[Records for processing]

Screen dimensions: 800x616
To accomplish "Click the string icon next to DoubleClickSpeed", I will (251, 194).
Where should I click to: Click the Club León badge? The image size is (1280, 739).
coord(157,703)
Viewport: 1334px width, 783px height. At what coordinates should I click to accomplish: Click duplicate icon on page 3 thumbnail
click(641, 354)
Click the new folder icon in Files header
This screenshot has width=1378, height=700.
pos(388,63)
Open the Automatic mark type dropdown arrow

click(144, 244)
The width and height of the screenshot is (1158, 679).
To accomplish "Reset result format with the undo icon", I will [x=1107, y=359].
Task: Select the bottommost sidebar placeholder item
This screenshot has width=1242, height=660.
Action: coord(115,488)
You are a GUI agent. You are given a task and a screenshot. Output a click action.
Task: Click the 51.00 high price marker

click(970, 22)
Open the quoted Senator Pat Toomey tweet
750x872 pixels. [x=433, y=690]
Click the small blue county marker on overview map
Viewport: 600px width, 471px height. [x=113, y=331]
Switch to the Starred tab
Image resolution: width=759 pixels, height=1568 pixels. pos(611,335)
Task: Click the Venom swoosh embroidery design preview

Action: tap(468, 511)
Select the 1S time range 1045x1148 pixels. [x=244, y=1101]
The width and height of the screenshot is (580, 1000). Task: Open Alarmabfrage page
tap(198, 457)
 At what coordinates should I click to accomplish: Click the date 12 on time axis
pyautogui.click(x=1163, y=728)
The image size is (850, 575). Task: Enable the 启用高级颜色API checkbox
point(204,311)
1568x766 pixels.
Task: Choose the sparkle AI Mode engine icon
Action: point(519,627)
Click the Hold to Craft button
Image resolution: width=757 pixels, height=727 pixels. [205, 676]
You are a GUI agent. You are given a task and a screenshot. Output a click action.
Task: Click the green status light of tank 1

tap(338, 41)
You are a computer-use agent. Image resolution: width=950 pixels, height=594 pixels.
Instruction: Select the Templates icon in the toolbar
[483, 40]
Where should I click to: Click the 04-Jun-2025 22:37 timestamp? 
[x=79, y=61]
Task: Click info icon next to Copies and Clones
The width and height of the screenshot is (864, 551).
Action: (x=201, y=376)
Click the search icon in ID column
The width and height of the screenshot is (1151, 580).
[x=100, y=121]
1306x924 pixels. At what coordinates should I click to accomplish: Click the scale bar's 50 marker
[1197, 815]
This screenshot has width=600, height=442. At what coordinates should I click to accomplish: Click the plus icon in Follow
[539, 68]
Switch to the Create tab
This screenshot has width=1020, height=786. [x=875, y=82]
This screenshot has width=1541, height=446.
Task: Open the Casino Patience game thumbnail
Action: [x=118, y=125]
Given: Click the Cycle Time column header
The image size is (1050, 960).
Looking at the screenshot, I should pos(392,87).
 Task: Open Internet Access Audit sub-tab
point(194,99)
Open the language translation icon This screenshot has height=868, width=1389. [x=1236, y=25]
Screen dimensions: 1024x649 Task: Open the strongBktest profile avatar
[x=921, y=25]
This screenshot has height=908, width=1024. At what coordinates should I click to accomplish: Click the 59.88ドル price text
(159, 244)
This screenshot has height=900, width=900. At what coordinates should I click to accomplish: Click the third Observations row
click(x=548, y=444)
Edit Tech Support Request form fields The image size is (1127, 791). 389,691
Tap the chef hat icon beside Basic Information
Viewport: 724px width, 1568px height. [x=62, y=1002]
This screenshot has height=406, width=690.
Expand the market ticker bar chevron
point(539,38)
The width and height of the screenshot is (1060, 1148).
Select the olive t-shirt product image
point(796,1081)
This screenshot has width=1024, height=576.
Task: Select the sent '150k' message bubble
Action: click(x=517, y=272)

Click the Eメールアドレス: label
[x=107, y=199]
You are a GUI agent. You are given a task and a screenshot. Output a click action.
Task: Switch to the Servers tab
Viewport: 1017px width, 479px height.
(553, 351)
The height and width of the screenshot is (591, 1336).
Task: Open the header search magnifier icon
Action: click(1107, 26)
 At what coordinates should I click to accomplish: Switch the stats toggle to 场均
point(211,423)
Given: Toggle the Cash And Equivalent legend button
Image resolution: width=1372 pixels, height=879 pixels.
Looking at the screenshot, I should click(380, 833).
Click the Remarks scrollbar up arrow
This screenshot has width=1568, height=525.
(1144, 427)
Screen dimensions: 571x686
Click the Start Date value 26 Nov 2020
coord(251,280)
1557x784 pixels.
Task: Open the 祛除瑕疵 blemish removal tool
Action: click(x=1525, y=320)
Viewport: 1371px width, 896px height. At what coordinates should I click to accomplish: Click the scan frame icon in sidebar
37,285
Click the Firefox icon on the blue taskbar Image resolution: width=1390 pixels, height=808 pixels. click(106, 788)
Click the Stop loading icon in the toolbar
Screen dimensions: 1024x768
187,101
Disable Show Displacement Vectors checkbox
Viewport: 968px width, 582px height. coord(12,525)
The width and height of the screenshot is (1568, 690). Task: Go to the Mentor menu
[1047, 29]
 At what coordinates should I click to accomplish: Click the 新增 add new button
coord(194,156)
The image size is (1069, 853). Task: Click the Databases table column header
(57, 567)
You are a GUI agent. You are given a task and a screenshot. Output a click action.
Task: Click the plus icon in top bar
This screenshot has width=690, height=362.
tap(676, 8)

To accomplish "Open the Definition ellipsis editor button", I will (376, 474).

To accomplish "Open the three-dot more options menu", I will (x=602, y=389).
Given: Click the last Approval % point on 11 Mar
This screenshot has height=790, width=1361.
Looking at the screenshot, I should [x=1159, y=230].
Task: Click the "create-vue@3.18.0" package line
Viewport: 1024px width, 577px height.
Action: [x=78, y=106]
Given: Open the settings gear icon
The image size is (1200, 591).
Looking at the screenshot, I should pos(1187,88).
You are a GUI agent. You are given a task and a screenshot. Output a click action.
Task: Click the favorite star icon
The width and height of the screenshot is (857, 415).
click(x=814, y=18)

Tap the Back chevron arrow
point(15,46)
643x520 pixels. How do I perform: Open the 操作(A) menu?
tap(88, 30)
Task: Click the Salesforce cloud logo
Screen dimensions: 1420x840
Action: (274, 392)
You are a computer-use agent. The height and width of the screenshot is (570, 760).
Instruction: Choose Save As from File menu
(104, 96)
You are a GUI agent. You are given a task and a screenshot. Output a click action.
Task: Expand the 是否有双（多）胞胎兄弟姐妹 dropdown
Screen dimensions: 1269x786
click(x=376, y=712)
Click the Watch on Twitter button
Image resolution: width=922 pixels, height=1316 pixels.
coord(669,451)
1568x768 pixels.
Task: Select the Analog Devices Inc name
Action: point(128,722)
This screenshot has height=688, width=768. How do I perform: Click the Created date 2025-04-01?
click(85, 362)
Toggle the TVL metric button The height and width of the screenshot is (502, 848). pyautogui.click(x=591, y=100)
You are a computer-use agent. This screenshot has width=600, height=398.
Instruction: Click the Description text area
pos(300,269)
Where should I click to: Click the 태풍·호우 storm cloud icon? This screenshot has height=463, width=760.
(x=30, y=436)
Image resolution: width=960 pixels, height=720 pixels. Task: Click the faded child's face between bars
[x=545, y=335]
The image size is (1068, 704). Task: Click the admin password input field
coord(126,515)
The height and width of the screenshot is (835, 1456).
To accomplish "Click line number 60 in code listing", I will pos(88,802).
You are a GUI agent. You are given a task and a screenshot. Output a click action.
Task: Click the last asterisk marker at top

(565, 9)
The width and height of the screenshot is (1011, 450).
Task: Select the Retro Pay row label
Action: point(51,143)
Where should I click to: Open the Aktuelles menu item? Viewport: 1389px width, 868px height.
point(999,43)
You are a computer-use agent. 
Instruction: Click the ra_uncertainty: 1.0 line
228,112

[/Records for processing]

§ Exercise objective
Please retype all of the records above exactly as they are.

§ Your solution
Screen dimensions: 800x616
To accomplish "Click the string icon next to DoubleClickSpeed", I will (251, 194).
Where should I click to: Click the Club León badge? The image size is (1280, 739).
coord(157,703)
Viewport: 1334px width, 783px height. At what coordinates should I click to accomplish: Click duplicate icon on page 3 thumbnail
click(641, 354)
Click the new folder icon in Files header
This screenshot has width=1378, height=700.
pos(388,63)
Open the Automatic mark type dropdown arrow

click(144, 244)
The width and height of the screenshot is (1158, 679).
To accomplish "Reset result format with the undo icon", I will [x=1107, y=359].
Task: Select the bottommost sidebar placeholder item
This screenshot has width=1242, height=660.
Action: coord(115,488)
You are a GUI agent. You are given a task and a screenshot. Output a click action.
Task: Click the 51.00 high price marker

click(970, 22)
Open the quoted Senator Pat Toomey tweet
750x872 pixels. [x=433, y=690]
Click the small blue county marker on overview map
Viewport: 600px width, 471px height. [x=113, y=331]
Switch to the Starred tab
Image resolution: width=759 pixels, height=1568 pixels. pos(611,335)
Task: Click the Venom swoosh embroidery design preview

Action: tap(468, 511)
Select the 1S time range 1045x1148 pixels. [x=244, y=1101]
The width and height of the screenshot is (580, 1000). Task: Open Alarmabfrage page
tap(198, 457)
 At what coordinates should I click to accomplish: Click the date 12 on time axis
pyautogui.click(x=1163, y=728)
The image size is (850, 575). Task: Enable the 启用高级颜色API checkbox
point(204,311)
1568x766 pixels.
Task: Choose the sparkle AI Mode engine icon
Action: point(519,627)
Click the Hold to Craft button
Image resolution: width=757 pixels, height=727 pixels. [205, 676]
You are a GUI agent. You are given a task and a screenshot. Output a click action.
Task: Click the green status light of tank 1

tap(338, 41)
You are a computer-use agent. Image resolution: width=950 pixels, height=594 pixels.
Instruction: Select the Templates icon in the toolbar
[483, 40]
Where should I click to: Click the 04-Jun-2025 22:37 timestamp? 
[x=79, y=61]
Task: Click info icon next to Copies and Clones
The width and height of the screenshot is (864, 551).
Action: (x=201, y=376)
Click the search icon in ID column
The width and height of the screenshot is (1151, 580).
[x=100, y=121]
1306x924 pixels. At what coordinates should I click to accomplish: Click the scale bar's 50 marker
[1197, 815]
This screenshot has width=600, height=442. At what coordinates should I click to accomplish: Click the plus icon in Follow
[539, 68]
Switch to the Create tab
This screenshot has width=1020, height=786. [x=875, y=82]
This screenshot has width=1541, height=446.
Task: Open the Casino Patience game thumbnail
Action: [x=118, y=125]
Given: Click the Cycle Time column header
The image size is (1050, 960).
Looking at the screenshot, I should pos(392,87).
 Task: Open Internet Access Audit sub-tab
point(194,99)
Open the language translation icon This screenshot has height=868, width=1389. [x=1236, y=25]
Screen dimensions: 1024x649 Task: Open the strongBktest profile avatar
[x=921, y=25]
This screenshot has height=908, width=1024. At what coordinates should I click to accomplish: Click the 59.88ドル price text
(159, 244)
This screenshot has height=900, width=900. At what coordinates should I click to accomplish: Click the third Observations row
click(x=548, y=444)
Edit Tech Support Request form fields The image size is (1127, 791). 389,691
Tap the chef hat icon beside Basic Information
Viewport: 724px width, 1568px height. [x=62, y=1002]
This screenshot has height=406, width=690.
Expand the market ticker bar chevron
point(539,38)
The width and height of the screenshot is (1060, 1148).
Select the olive t-shirt product image
point(796,1081)
This screenshot has width=1024, height=576.
Task: Select the sent '150k' message bubble
Action: click(x=517, y=272)

Click the Eメールアドレス: label
[x=107, y=199]
You are a GUI agent. You are given a task and a screenshot. Output a click action.
Task: Switch to the Servers tab
Viewport: 1017px width, 479px height.
(553, 351)
The height and width of the screenshot is (591, 1336).
Task: Open the header search magnifier icon
Action: click(1107, 26)
 At what coordinates should I click to accomplish: Switch the stats toggle to 场均
point(211,423)
Given: Toggle the Cash And Equivalent legend button
Image resolution: width=1372 pixels, height=879 pixels.
Looking at the screenshot, I should click(380, 833).
Click the Remarks scrollbar up arrow
This screenshot has width=1568, height=525.
(1144, 427)
Screen dimensions: 571x686
Click the Start Date value 26 Nov 2020
coord(251,280)
1557x784 pixels.
Task: Open the 祛除瑕疵 blemish removal tool
Action: click(x=1525, y=320)
Viewport: 1371px width, 896px height. At what coordinates should I click to accomplish: Click the scan frame icon in sidebar
37,285
Click the Firefox icon on the blue taskbar Image resolution: width=1390 pixels, height=808 pixels. click(106, 788)
Click the Stop loading icon in the toolbar
Screen dimensions: 1024x768
187,101
Disable Show Displacement Vectors checkbox
Viewport: 968px width, 582px height. coord(12,525)
The width and height of the screenshot is (1568, 690). Task: Go to the Mentor menu
[1047, 29]
 At what coordinates should I click to accomplish: Click the 新增 add new button
coord(194,156)
The image size is (1069, 853). Task: Click the Databases table column header
(57, 567)
You are a GUI agent. You are given a task and a screenshot. Output a click action.
Task: Click the plus icon in top bar
This screenshot has width=690, height=362.
tap(676, 8)

To accomplish "Open the Definition ellipsis editor button", I will (376, 474).

To accomplish "Open the three-dot more options menu", I will (x=602, y=389).
Given: Click the last Approval % point on 11 Mar
This screenshot has height=790, width=1361.
Looking at the screenshot, I should [x=1159, y=230].
Task: Click the "create-vue@3.18.0" package line
Viewport: 1024px width, 577px height.
Action: [x=78, y=106]
Given: Open the settings gear icon
The image size is (1200, 591).
Looking at the screenshot, I should pos(1187,88).
You are a GUI agent. You are given a task and a screenshot. Output a click action.
Task: Click the favorite star icon
The width and height of the screenshot is (857, 415).
click(x=814, y=18)

Tap the Back chevron arrow
point(15,46)
643x520 pixels. How do I perform: Open the 操作(A) menu?
tap(88, 30)
Task: Click the Salesforce cloud logo
Screen dimensions: 1420x840
Action: (274, 392)
You are a computer-use agent. The height and width of the screenshot is (570, 760).
Instruction: Choose Save As from File menu
(104, 96)
You are a GUI agent. You are given a task and a screenshot. Output a click action.
Task: Expand the 是否有双（多）胞胎兄弟姐妹 dropdown
Screen dimensions: 1269x786
click(x=376, y=712)
Click the Watch on Twitter button
Image resolution: width=922 pixels, height=1316 pixels.
coord(669,451)
1568x768 pixels.
Task: Select the Analog Devices Inc name
Action: point(128,722)
This screenshot has height=688, width=768. How do I perform: Click the Created date 2025-04-01?
click(85, 362)
Toggle the TVL metric button The height and width of the screenshot is (502, 848). pyautogui.click(x=591, y=100)
You are a computer-use agent. This screenshot has width=600, height=398.
Instruction: Click the Description text area
pos(300,269)
Where should I click to: Click the 태풍·호우 storm cloud icon? This screenshot has height=463, width=760.
(x=30, y=436)
Image resolution: width=960 pixels, height=720 pixels. Task: Click the faded child's face between bars
[x=545, y=335]
The image size is (1068, 704). Task: Click the admin password input field
coord(126,515)
The height and width of the screenshot is (835, 1456).
To accomplish "Click line number 60 in code listing", I will pos(88,802).
You are a GUI agent. You are given a task and a screenshot. Output a click action.
Task: Click the last asterisk marker at top

(565, 9)
The width and height of the screenshot is (1011, 450).
Task: Select the Retro Pay row label
Action: point(51,143)
Where should I click to: Open the Aktuelles menu item? Viewport: 1389px width, 868px height.
point(999,43)
You are a computer-use agent. 
Instruction: Click the ra_uncertainty: 1.0 line
228,112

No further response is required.